## Required work
1. Copy the passage from the article on the film Pandemonium, starting at "Pandemonium is a" and ending at "in his career.".
2. Write a continuation of the article on the 1982 film Pandemonium, picking up after its final sentence.

## Text provided

══════

- Directed by: Alfred Sole
- Written by: Jaime Klein Richard Whitley
- Produced by: Doug Chapin
- Starring: Tom Smothers; Carol Kane; Judge Reinhold; Paul Reubens; Debralee Scott; Candice Azzara;
- Cinematography: Michel Hugo
- Edited by: Eric Jenkins
- Music by: Dana Kaproff
- Production companies: United Artists; Krost/Chapin Productions; TMC Venture;
- Distributed by: MGM/UA Distribution and Marketing
- Release date: April 2, 1982;
- Running time: 82 minutes
- Country: United States
- Language: English
- Budget: $5 million

= Pandemonium (1982 film) =

1982 comedy film directed by Alfred Sole spoofing horror movies

Pandemonium is a 1982 American parody slasher film. It was directed by Alfred Sole and features an ensemble cast including
Tom Smothers, Eileen Brennan, Phil Hartman, Tab Hunter, Judge Reinhold, Carol Kane, David Lander, Eve Arden, and Paul Reubens.

The film went into production under the working title of Thursday the 12th. The film was the last feature in which Eve Arden appeared and also the last feature film Sole directed in his career.

The film is set in Indiana, focusing on a fictional cheerleading camp. The camp closed in 1963, following the murders of several cheerleaders at an affiliated university. Nearly twenty years later, a veteran cheerleader re-opens the camp and ignores warnings about a supposed curse on the camp. The killings soon start again. The killer turns out to be a local celebrity, who never fulfilled his dreams of becoming a cheerleader.

Pandemonium was released in theatres on April 2, 1982.

══════

## Data
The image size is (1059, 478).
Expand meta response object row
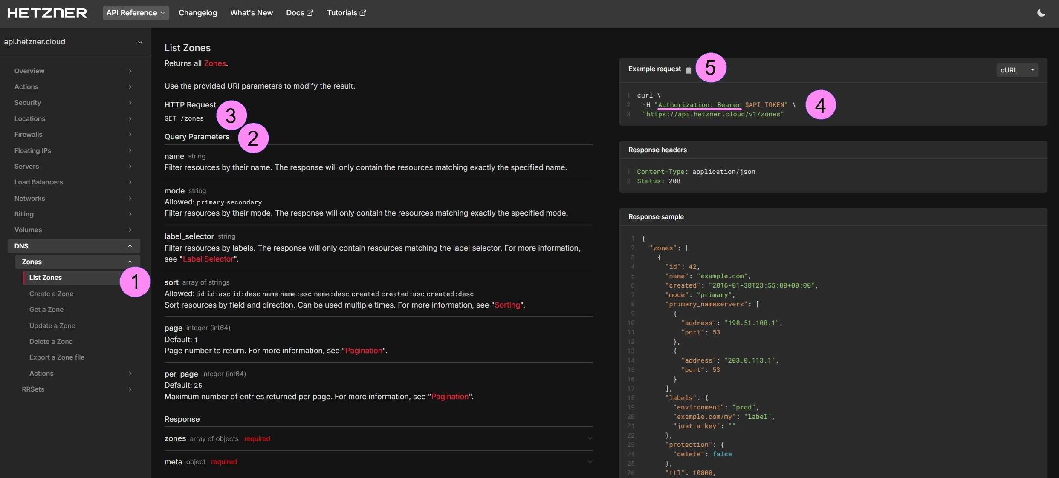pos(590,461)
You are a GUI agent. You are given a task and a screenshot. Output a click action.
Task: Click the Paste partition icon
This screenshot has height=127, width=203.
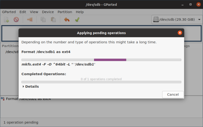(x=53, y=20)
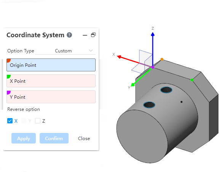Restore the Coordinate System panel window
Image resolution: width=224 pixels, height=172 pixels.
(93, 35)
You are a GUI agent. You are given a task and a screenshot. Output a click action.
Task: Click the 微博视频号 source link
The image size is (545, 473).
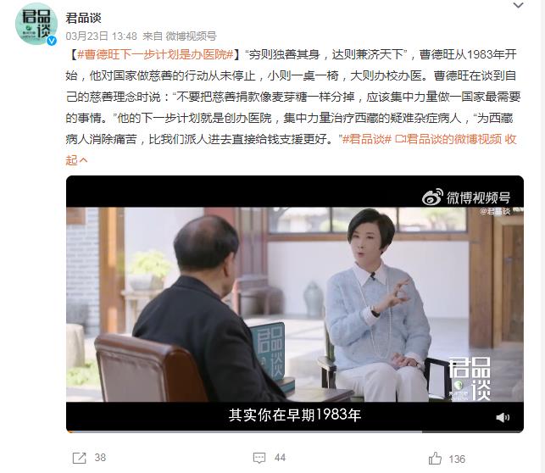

══════

## Task responses
1.
Pandemonium is a 1982 American parody slasher film. It was directed by Alfred Sole and features an ensemble cast including
Tom Smothers, Eileen Brennan, Phil Hartman, Tab Hunter, Judge Reinhold, Carol Kane, David Lander, Eve Arden, and Paul Reubens.

The film went into production under the working title of Thursday the 12th. The film was the last feature in which Eve Arden appeared and also the last feature film Sole directed in his career.

2.
==Plot==
In the fictional town of It Had To Be, Indiana, fullback Blue Grange scores the winning touchdown for It Had To Be University in the 1963 National Championship game. Afterwards, a shunned cheerleader named Bambi is seen fawning over Grange's locker before the on-field celebration pours into the locker room. As a group of cheerleaders are cleaning up the field after the game, all five are skewered with a javelin thrown by an unknown assailant. The bizarre murder makes headlines, as does a subsequent murder involving exploding pompons. As a result, the college's summer cheerleading camp is closed down. In 1982, the camp reopens with Bambi as the instructor. After arriving on campus, she meets Pepe the maintenance man and his mother Salt. Both warn her against reopening the camp as they believe it to be cursed with death, but Bambi is undeterred.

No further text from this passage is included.